A maior parte da reunião foi dedicada à apresentação da pesquisa pelo professor Frederico Garcia. Uma das dúvidas esclarecidas foi a validade do termo vacina, já que, na prática, o que já foi desenvolvido, e agora precisa ser exaustivamente testado, são duas moléculas sintetizadas que se ligam à molécula de cocaína para impedir que ela alcance os locais do cérebro em que vão produzir o efeito do prazer.

Segundo o pesquisador, após entrar na corrente sanguínea, a molécula da cocaína, por ser muito pequena, alcança facilmente o chamado centro do prazer do cérebro (Núcleo Accumbens), criando a dependência por meio do aumento da concentração de dopamina, um neurotransmissor, no chamado circuito de recompensa.

O prazer proporcionado pela droga leva à dependência, a querer mais, mas com a “vacina”, a molécula da cocaína fica mais “pesada” e não faz mais isso com tanta eficiência, sendo na maior parte vencida pelas barreiras naturais das estruturas cerebrais.

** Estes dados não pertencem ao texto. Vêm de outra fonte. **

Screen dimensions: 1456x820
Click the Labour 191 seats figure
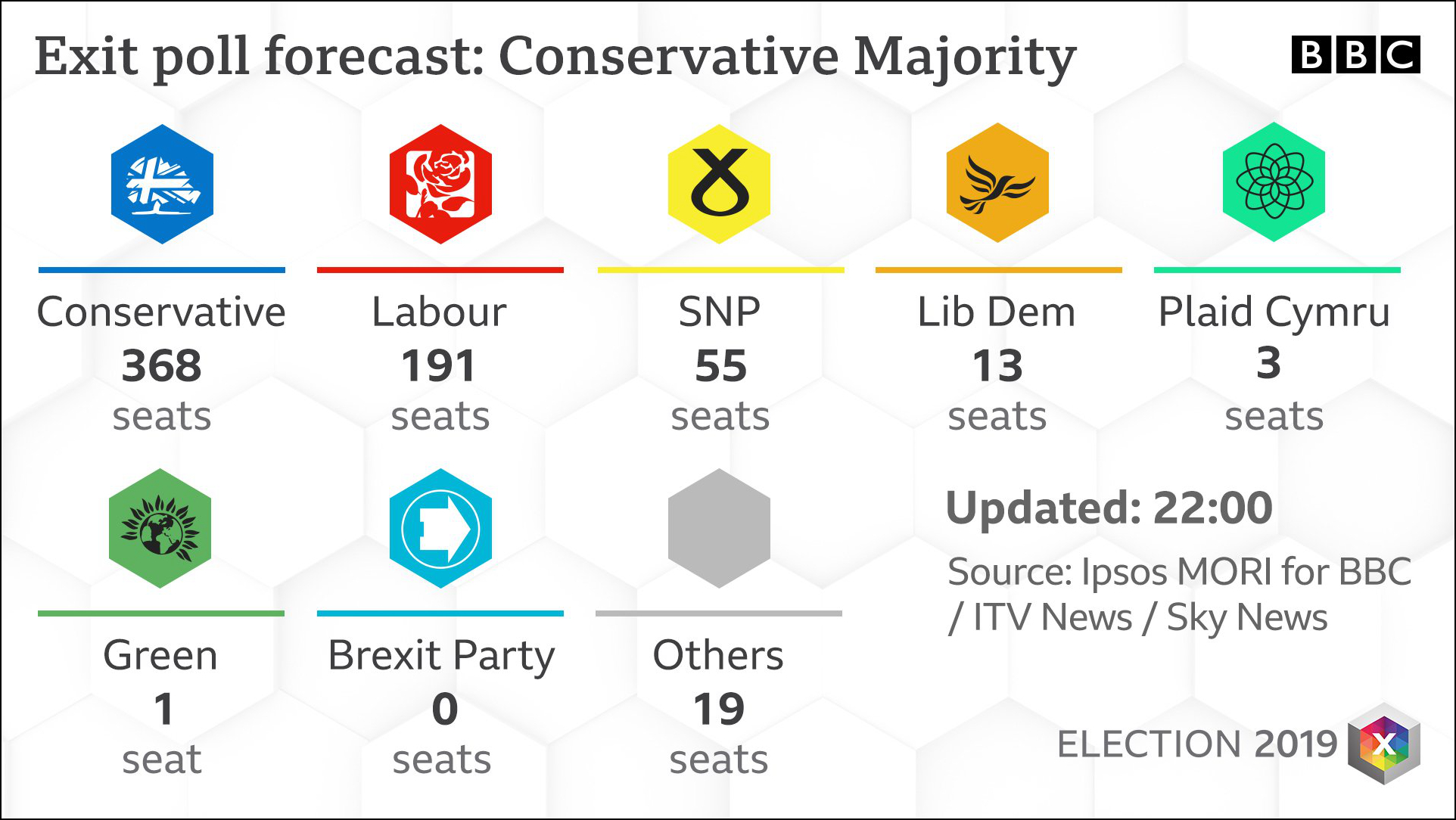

Em uma vacina clássica, geralmente é usado um microorganismo alterado que provoca uma resposta preventiva do sistema imunológico do organismo.

Esse tipo de pesquisa não é novidade e, segundo o pesquisador, há três frentes no exterior trabalhando na mesma área, mas os resultados obtidos na UFMG até aqui permitem, com uma certa dose de otimismo, estimar o lançamento de um produto de aplicação maciça dentro de dois a três anos.

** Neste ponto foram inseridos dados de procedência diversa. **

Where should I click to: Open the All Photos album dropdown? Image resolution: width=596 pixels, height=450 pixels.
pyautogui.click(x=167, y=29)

As duas moléculas sintetizadas, conhecidas pelos pseudônimos de V4N2 e V8N2, já estão com o processo de registro de patente em andamento.

Fases - Os R$ 300 mil que o grupo de pesquisadores coordenados por Frederico Garcia precisam seriam para a fase 1 da pesquisa clínica, já com seres humanos, que levaria de oito a 12 meses. A fase 2 dos testes clínicos levaria pelo menos mais um ano.

“O usuário percebe que a droga não dá mais o mesmo efeito e desiste. Ele pode trocar de droga, aumentar o consumo, mas as recaídas não serão tão duradouras nem tão terríveis”, explicou. “Atualmente, para esse fim, usamos medicamentos para doenças psiquiátricas por falta de opções”, lamentou.

Números - O professor Frederico Garcia coordenou também, em 2015, a pesquisa “Conhecer e Cuidar”, que mostrou que o consumo de maconha e cocaína, em Belo Horizonte, vem superando a média nacional. A Capital tem 408 mil pessoas com dependência química, o que supera 16% da população. A cocaína tem 29,8 mil dependentes ou 1,2% da população.